Collected data:
--------------------------------------------------

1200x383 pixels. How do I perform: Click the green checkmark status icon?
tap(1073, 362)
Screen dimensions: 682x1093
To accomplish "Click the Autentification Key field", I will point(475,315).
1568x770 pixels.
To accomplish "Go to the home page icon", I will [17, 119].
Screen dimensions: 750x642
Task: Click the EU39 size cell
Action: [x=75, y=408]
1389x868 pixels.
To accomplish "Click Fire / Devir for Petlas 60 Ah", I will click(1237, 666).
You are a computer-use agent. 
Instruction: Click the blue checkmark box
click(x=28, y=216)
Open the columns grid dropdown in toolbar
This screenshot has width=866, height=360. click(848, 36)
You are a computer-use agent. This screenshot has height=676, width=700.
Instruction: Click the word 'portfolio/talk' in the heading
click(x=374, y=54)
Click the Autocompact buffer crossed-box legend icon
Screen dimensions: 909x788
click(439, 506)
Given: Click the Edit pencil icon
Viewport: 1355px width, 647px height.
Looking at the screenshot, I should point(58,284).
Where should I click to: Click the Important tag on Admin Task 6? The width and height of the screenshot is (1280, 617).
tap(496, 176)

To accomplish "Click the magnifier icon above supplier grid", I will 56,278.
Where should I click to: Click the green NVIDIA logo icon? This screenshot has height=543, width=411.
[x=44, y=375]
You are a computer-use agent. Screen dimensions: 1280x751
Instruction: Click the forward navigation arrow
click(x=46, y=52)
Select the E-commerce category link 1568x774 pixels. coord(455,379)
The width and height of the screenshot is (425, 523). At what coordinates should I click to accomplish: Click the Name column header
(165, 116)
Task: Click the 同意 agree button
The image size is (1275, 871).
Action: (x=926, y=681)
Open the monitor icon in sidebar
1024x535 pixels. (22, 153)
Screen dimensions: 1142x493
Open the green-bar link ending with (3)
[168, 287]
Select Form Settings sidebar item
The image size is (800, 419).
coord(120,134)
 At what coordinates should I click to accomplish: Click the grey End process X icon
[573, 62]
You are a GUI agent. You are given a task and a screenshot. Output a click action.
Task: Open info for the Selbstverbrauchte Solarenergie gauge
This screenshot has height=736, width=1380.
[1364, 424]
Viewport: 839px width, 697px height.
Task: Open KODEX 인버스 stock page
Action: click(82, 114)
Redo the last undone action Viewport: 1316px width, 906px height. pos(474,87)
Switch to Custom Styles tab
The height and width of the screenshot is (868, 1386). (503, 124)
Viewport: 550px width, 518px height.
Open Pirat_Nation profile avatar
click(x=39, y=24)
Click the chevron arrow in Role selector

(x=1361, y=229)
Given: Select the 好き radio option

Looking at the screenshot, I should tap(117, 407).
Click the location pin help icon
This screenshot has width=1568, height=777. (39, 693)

--------------------------------------------------

- _Task statement_
Give each entry again, spelled exactly as shown.

- _Result_
1200x383 pixels. How do I perform: Click the green checkmark status icon?
tap(1073, 362)
Screen dimensions: 682x1093
To accomplish "Click the Autentification Key field", I will point(475,315).
1568x770 pixels.
To accomplish "Go to the home page icon", I will [17, 119].
Screen dimensions: 750x642
Task: Click the EU39 size cell
Action: [x=75, y=408]
1389x868 pixels.
To accomplish "Click Fire / Devir for Petlas 60 Ah", I will click(1237, 666).
You are a computer-use agent. 
Instruction: Click the blue checkmark box
click(x=28, y=216)
Open the columns grid dropdown in toolbar
This screenshot has width=866, height=360. click(848, 36)
You are a computer-use agent. This screenshot has height=676, width=700.
Instruction: Click the word 'portfolio/talk' in the heading
click(x=374, y=54)
Click the Autocompact buffer crossed-box legend icon
Screen dimensions: 909x788
click(439, 506)
Given: Click the Edit pencil icon
Viewport: 1355px width, 647px height.
Looking at the screenshot, I should point(58,284).
Where should I click to: Click the Important tag on Admin Task 6? The width and height of the screenshot is (1280, 617).
tap(496, 176)

To accomplish "Click the magnifier icon above supplier grid", I will 56,278.
Where should I click to: Click the green NVIDIA logo icon? This screenshot has height=543, width=411.
[x=44, y=375]
You are a computer-use agent. Screen dimensions: 1280x751
Instruction: Click the forward navigation arrow
click(x=46, y=52)
Select the E-commerce category link 1568x774 pixels. coord(455,379)
The width and height of the screenshot is (425, 523). At what coordinates should I click to accomplish: Click the Name column header
(165, 116)
Task: Click the 同意 agree button
The image size is (1275, 871).
Action: (x=926, y=681)
Open the monitor icon in sidebar
1024x535 pixels. (22, 153)
Screen dimensions: 1142x493
Open the green-bar link ending with (3)
[168, 287]
Select Form Settings sidebar item
The image size is (800, 419).
coord(120,134)
 At what coordinates should I click to accomplish: Click the grey End process X icon
[573, 62]
You are a GUI agent. You are given a task and a screenshot. Output a click action.
Task: Open info for the Selbstverbrauchte Solarenergie gauge
This screenshot has height=736, width=1380.
[1364, 424]
Viewport: 839px width, 697px height.
Task: Open KODEX 인버스 stock page
Action: click(82, 114)
Redo the last undone action Viewport: 1316px width, 906px height. pos(474,87)
Switch to Custom Styles tab
The height and width of the screenshot is (868, 1386). (503, 124)
Viewport: 550px width, 518px height.
Open Pirat_Nation profile avatar
click(x=39, y=24)
Click the chevron arrow in Role selector

(x=1361, y=229)
Given: Select the 好き radio option

Looking at the screenshot, I should tap(117, 407).
Click the location pin help icon
This screenshot has width=1568, height=777. (39, 693)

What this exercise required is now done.